= Parker baronets of Shenstone Lodge (1844) =

Escutcheon of the Parker baronets of Shenstone Lodge

The Parker baronetcy, of Shenstone Lodge in the County of Stafford, was created in the Baronetage of the United Kingdom on 18 December 1844 for the naval officer Sir William Parker. He commanded British naval forces in the First Opium War.

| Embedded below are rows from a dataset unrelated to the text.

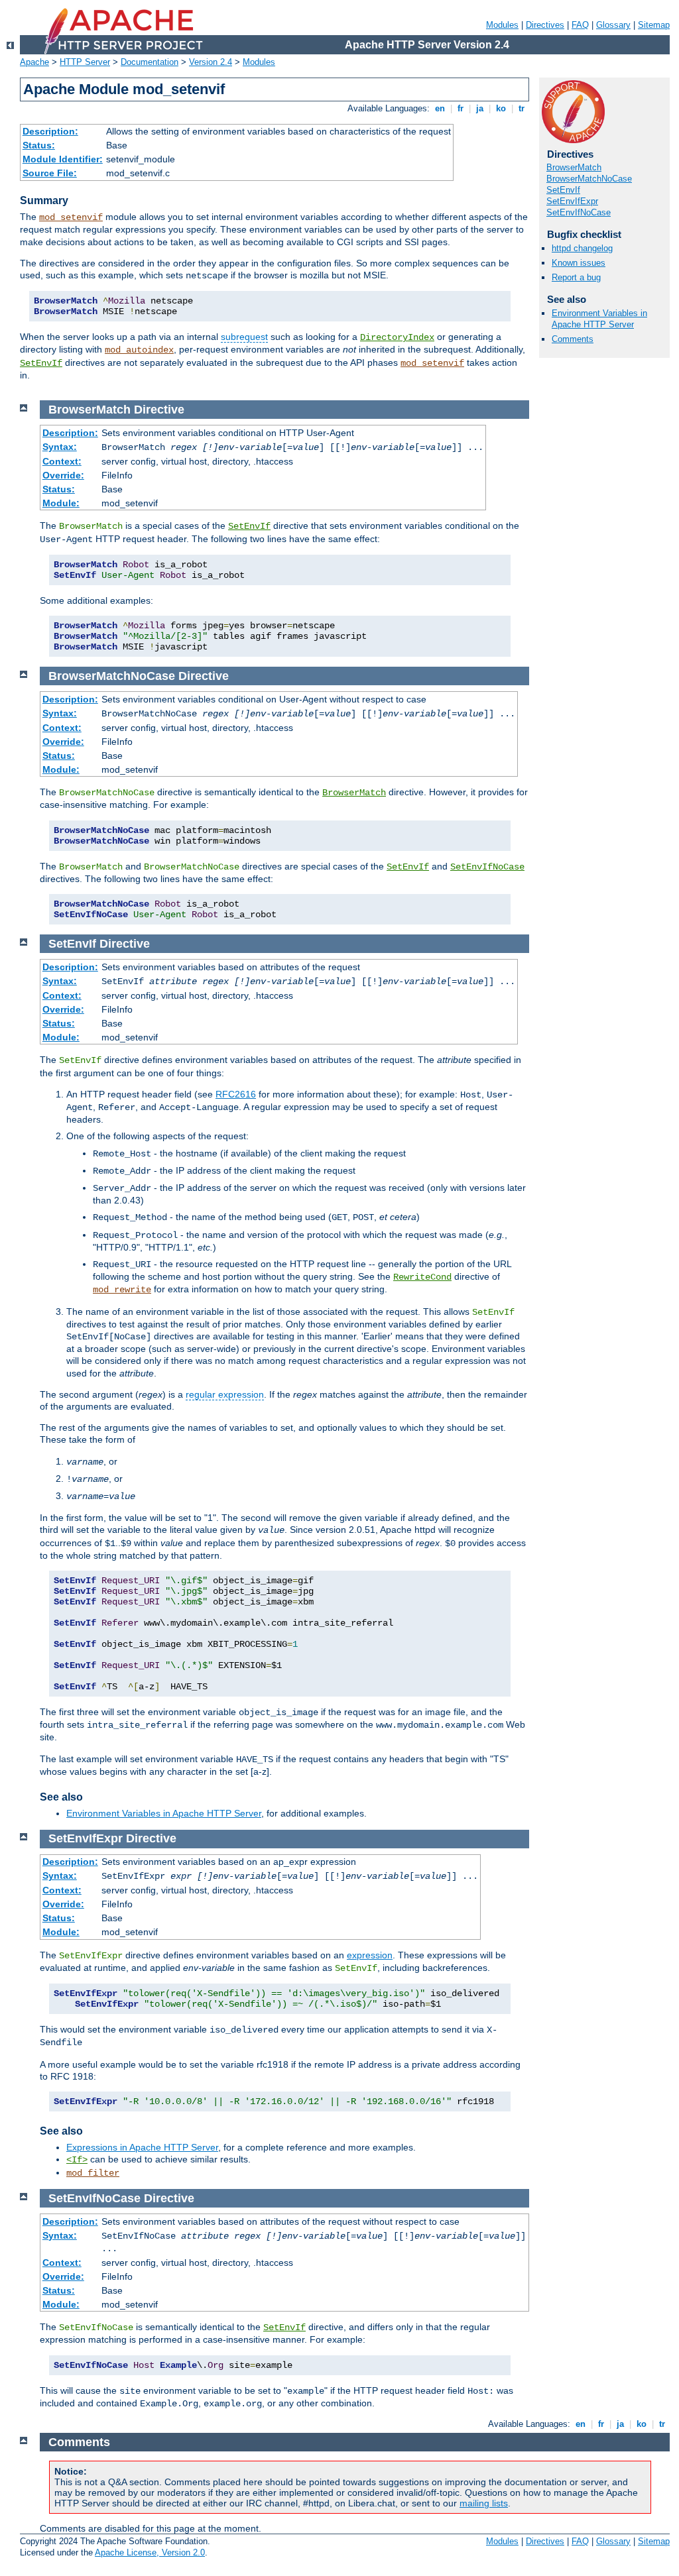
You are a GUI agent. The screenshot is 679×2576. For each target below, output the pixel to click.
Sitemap (654, 25)
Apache (34, 62)
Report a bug (576, 277)
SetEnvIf (41, 363)
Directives (545, 25)
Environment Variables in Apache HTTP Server (599, 318)
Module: (61, 503)
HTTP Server (85, 62)
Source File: (50, 173)
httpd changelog (582, 248)
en (440, 108)
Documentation (149, 62)
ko (501, 108)
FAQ (580, 25)
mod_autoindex (139, 350)
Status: (39, 145)
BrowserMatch (573, 167)
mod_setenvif (71, 217)
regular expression (225, 1394)
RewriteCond (422, 1277)
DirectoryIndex (397, 337)
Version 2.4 (210, 62)
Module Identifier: (63, 159)
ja (479, 108)
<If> (77, 2160)
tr (521, 108)
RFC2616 (236, 1094)
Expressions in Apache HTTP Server (142, 2147)
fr (460, 108)
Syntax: (59, 446)
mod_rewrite (122, 1289)
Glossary (613, 25)
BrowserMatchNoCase (589, 179)
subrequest (244, 336)
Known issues (578, 263)
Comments (572, 339)
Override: (63, 475)
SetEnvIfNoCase (578, 212)
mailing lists (484, 2503)
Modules (502, 25)
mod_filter (92, 2173)
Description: (50, 131)
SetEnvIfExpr (572, 201)
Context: (62, 461)
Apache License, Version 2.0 (150, 2552)
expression (370, 1955)
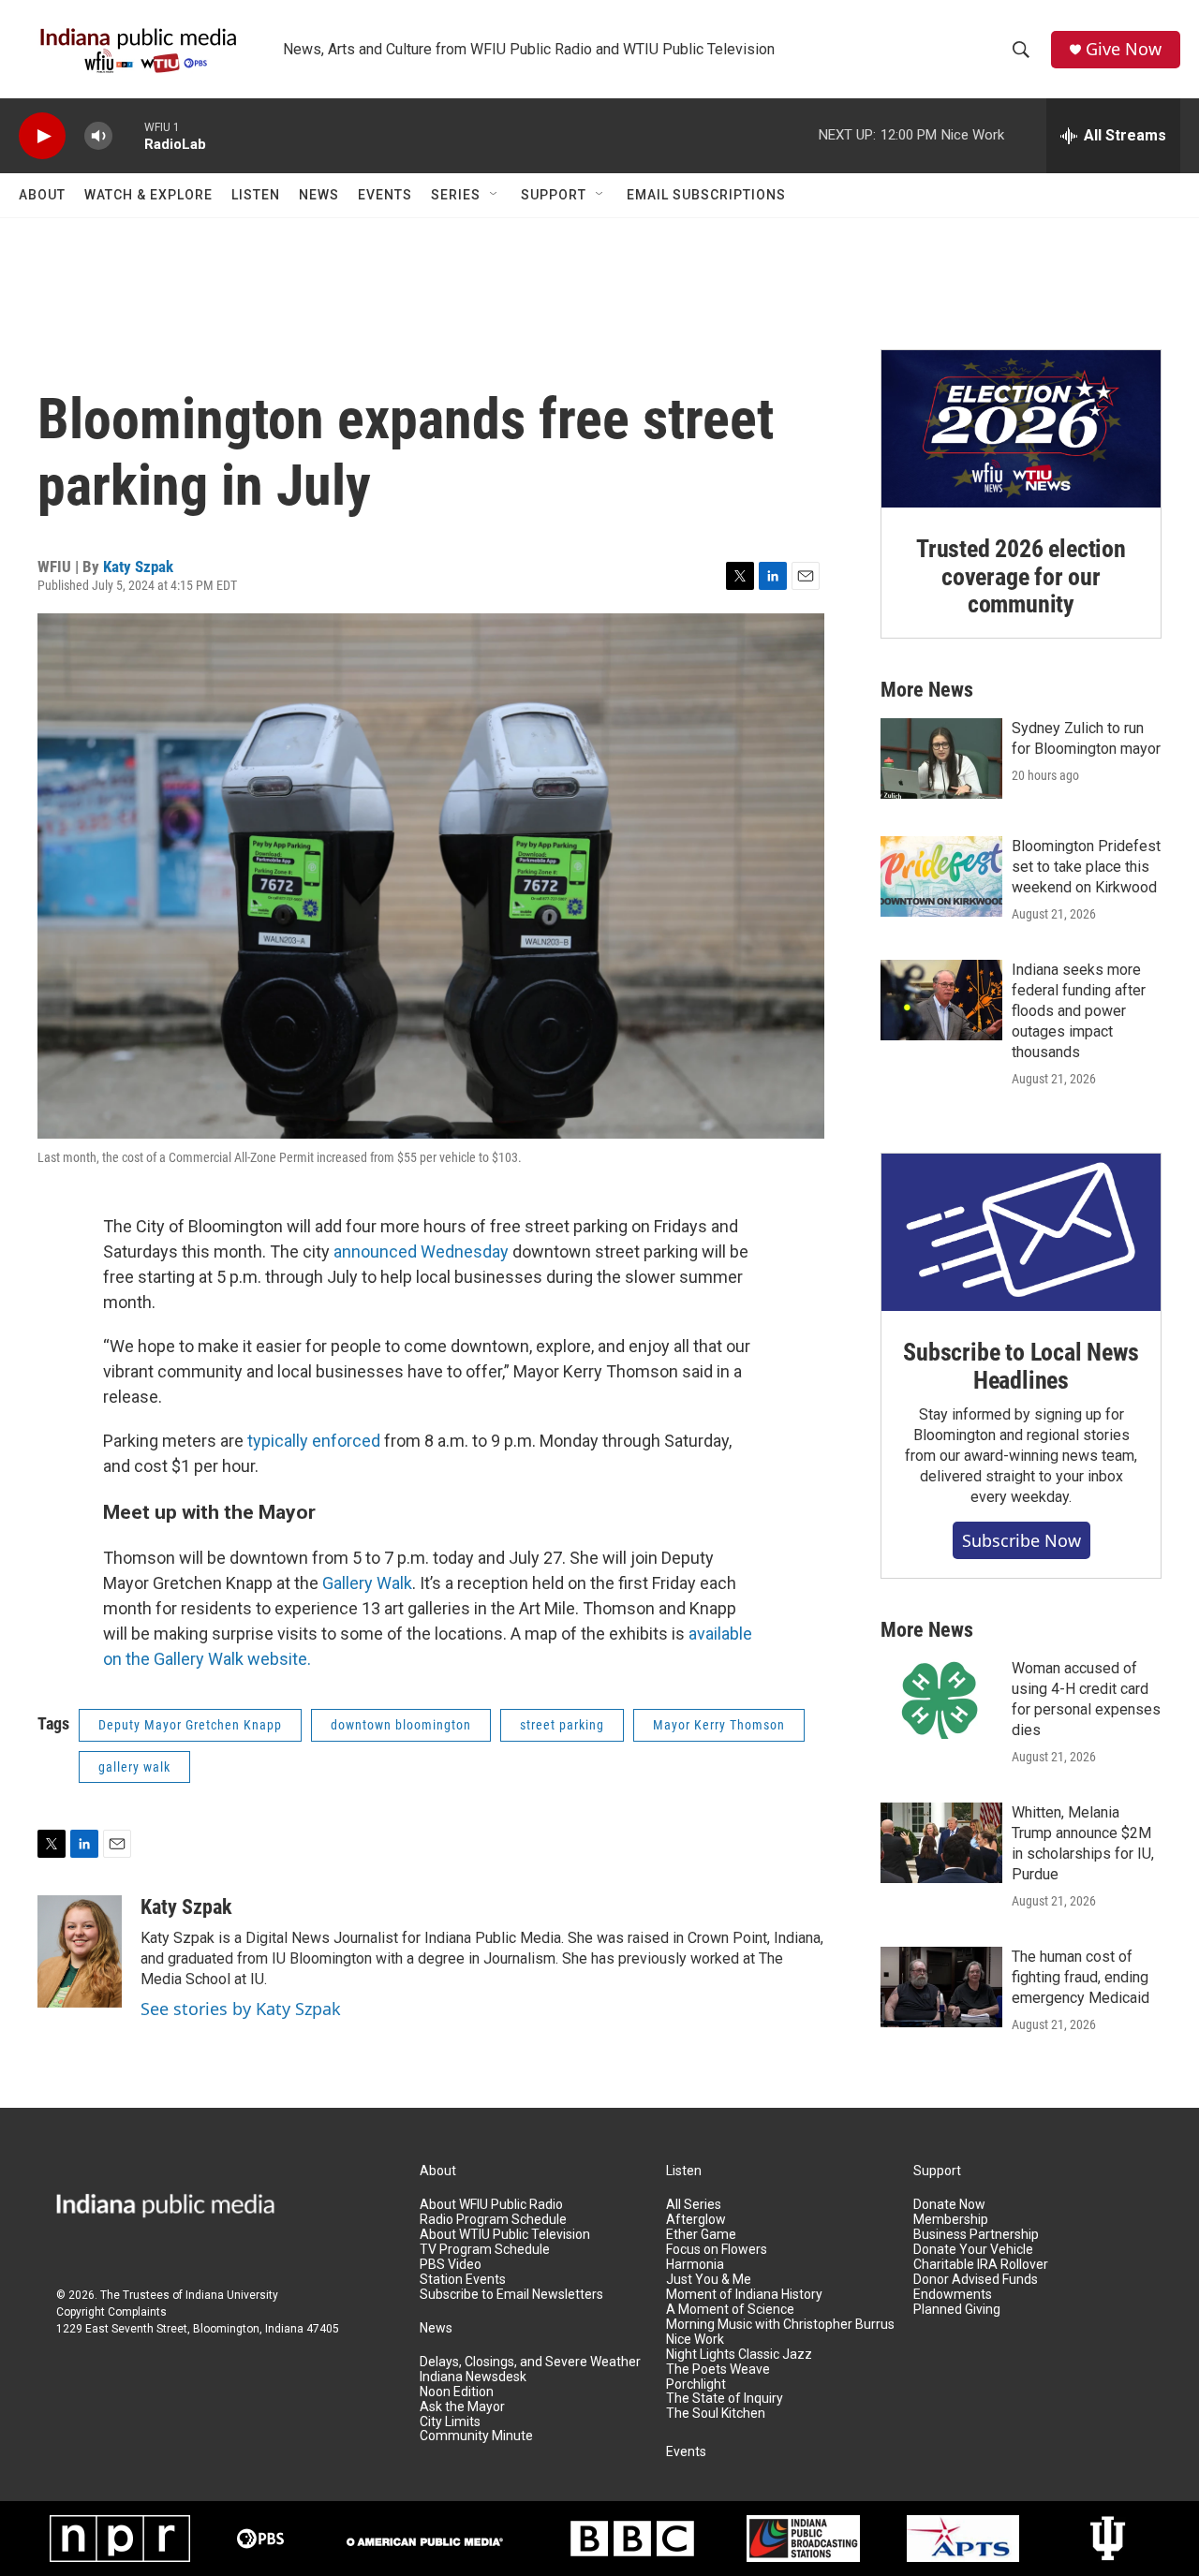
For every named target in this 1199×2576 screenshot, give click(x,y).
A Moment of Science (730, 2310)
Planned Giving (956, 2310)
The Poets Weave (718, 2370)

==Parker baronets, of Shenstone Lodge (1844)==
- Admiral Sir William Parker, GCB, 1st Baronet (1781–1866)
- Sir William Biddulph Parker, 2nd Baronet (1824–1902)
- Sir William Lorenzo Parker, OBE, 3rd Baronet (1889–1971), Olympic medallist 1912 for rowing.
- Sir William Alan Parker, 4th Baronet (1916–1990)
- Sir William Peter Brian Parker, 5th Baronet (born 1950).

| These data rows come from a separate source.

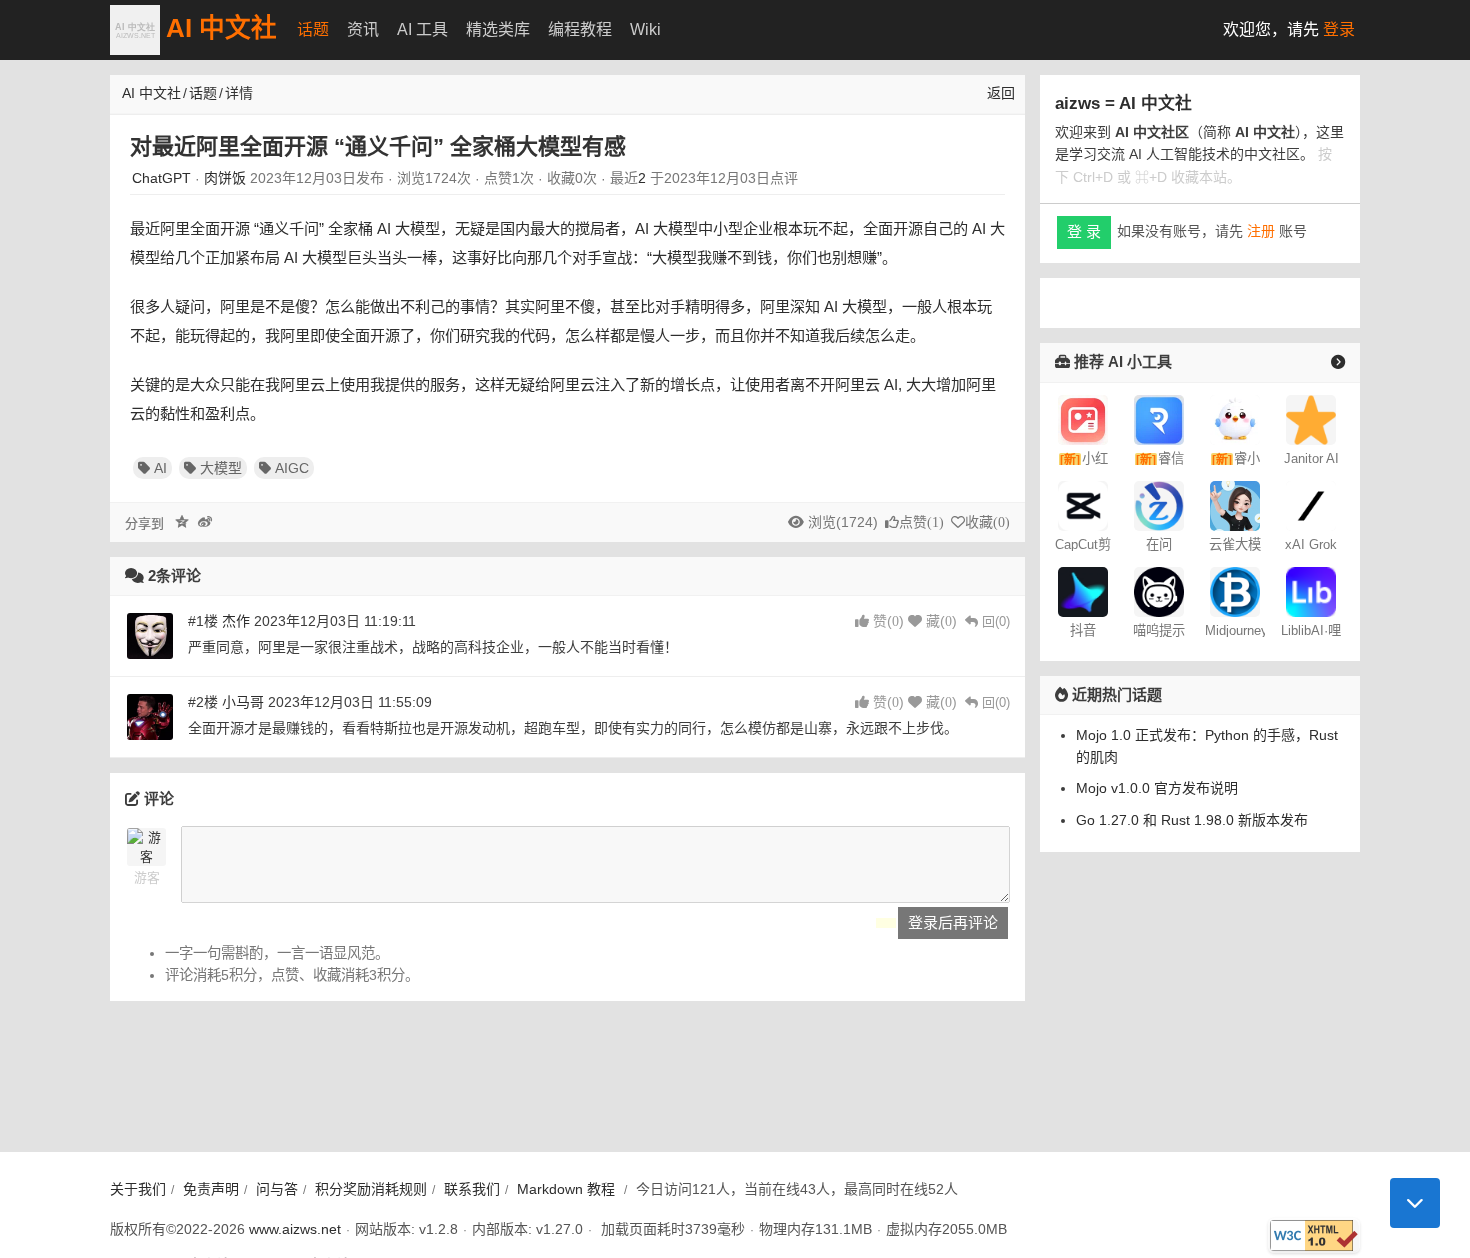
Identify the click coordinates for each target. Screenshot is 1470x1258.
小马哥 (243, 702)
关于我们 (138, 1189)
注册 (1261, 231)
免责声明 (211, 1189)
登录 (1339, 29)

The heir presumptive to the baronetcy is Timothy John Parker (born 1959), cousin to the 5th Baronet.

==Extended family==
Sir Thomas Parker, grandfather of the 1st Baronet, was Lord Chief Baron of the Exchequer. George Parker (1827–1904), second son of the 1st Baronet, was an Admiral in the Royal Navy.